Von Anja Tiedge
mm.de: Herr Schaar, Sie sind beim Onlinenetzwerk Facebook registriert. Das klingt ungewöhnlich für einen Datenschützer ...
Schaar: Ich glaube, ich bin der einzige amtliche Datenschutzbeauftragte in Deutschland, der bei Facebook registriert ist. Mein Anliegen ist dabei hauptsächlich, das Portal kennenzulernen, damit zu experimentieren und Erfahrungen mit virtuellen Verhaltensweisen zu machen. Dort sind aber nur nicht sensible Informationen über mich abrufbar, sondern meine Botschaften beziehen sich im Wesentlichen auf Berufliches. Dabei habe ich Facebook durchaus schätzen gelernt. Manchmal rege ich mich aber auch über solche Dienste auf.
mm.de: Worüber?
Schaar: Zum Beispiel über die völlige Belanglosigkeit von vielem, was da eingestellt wird. Da gibt es drei Arten von Beiträgen: Einmal eine sehr persönliche, bei der man mitteilt, wie man sich fühlt und was man gerade macht. Dass man gerade eine Pizza gegessen hat und diese einem nicht so gut bekommen ist. Das haut mich nicht wirklich vom Hocker.
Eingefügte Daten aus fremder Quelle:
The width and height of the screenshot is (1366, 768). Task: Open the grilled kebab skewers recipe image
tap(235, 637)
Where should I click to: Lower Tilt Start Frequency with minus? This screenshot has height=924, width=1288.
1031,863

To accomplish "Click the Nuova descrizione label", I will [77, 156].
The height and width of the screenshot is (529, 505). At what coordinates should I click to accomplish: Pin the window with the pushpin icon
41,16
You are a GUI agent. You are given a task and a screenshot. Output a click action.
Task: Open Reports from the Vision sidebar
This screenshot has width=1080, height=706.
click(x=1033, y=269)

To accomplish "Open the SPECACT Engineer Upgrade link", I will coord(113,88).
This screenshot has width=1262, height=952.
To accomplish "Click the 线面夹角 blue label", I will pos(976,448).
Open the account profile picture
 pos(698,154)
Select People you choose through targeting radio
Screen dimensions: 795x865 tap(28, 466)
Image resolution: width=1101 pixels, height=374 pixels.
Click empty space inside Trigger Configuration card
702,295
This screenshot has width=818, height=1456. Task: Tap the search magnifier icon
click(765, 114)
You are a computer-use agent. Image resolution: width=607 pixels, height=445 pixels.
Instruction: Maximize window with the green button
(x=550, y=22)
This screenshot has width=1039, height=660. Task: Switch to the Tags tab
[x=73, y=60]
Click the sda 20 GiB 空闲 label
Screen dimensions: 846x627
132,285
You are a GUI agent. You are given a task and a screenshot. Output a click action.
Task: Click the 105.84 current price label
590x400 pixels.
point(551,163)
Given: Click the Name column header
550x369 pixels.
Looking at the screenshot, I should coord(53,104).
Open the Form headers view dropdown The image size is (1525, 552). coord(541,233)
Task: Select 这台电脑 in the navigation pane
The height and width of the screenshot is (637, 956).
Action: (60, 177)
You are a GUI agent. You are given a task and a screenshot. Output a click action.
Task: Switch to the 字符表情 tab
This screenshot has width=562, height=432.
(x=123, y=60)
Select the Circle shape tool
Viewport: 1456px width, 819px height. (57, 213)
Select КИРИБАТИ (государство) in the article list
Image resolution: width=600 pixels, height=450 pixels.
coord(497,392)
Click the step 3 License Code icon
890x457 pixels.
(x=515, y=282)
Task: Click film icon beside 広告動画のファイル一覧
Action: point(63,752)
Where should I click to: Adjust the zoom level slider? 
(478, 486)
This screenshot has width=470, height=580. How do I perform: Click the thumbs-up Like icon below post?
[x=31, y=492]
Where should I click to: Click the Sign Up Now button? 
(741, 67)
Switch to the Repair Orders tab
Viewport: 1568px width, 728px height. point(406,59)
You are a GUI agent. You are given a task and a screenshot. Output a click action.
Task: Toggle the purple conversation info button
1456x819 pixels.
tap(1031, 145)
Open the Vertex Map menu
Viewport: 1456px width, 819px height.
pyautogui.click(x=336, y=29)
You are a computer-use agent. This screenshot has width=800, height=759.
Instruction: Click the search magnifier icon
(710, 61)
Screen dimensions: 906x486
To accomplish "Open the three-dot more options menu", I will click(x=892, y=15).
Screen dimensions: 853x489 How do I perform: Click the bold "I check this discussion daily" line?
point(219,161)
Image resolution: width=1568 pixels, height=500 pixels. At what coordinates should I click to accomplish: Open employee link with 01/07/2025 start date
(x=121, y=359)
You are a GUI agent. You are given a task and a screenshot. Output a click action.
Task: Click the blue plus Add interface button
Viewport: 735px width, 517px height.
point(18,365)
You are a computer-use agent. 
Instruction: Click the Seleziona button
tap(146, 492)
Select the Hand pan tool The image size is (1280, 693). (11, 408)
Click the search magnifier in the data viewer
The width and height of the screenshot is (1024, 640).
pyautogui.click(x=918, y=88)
Dann sind da die Politiker-Accounts, die aus Sprechblasen bestehen, und bei denen ich manchmal das Gefühl habe, sie haben gar nicht selbst geschrieben. Aber es gibt auch eine dritte Art von Beiträgen, die ich durchaus ernst nehme. Da haben Teilnehmer ein Anliegen und nutzen das Medium, um sich darüber auszutauschen, zu diskutieren und Verabredungen zu treffen. Das ist für mich eine sinnvolle Ergänzung anderer Kommunikationsformen.
mm.de: Mehr missfällt Ihnen nicht an sozialen Netzwerken?
Schaar: Was mich vor allem stört, ist die Gedankenlosigkeit, mit der solche Dienste genutzt und persönliche Informationen ins Internet gestellt werden. Das ist insbesondere bei Jugendlichen der Fall, aber nicht nur bei ihnen. Die Leichtigkeit und Spontaneität der Kommunikation üben für viele einen ungeheuren Reiz aus. Insbesondere Kinder und Jugendliche unterscheiden vielfach nicht, ob sie sich in einem virtuellen oder einem realen Raum aufhalten und geben dadurch oft ungewollt ihre Privatsphäre preis.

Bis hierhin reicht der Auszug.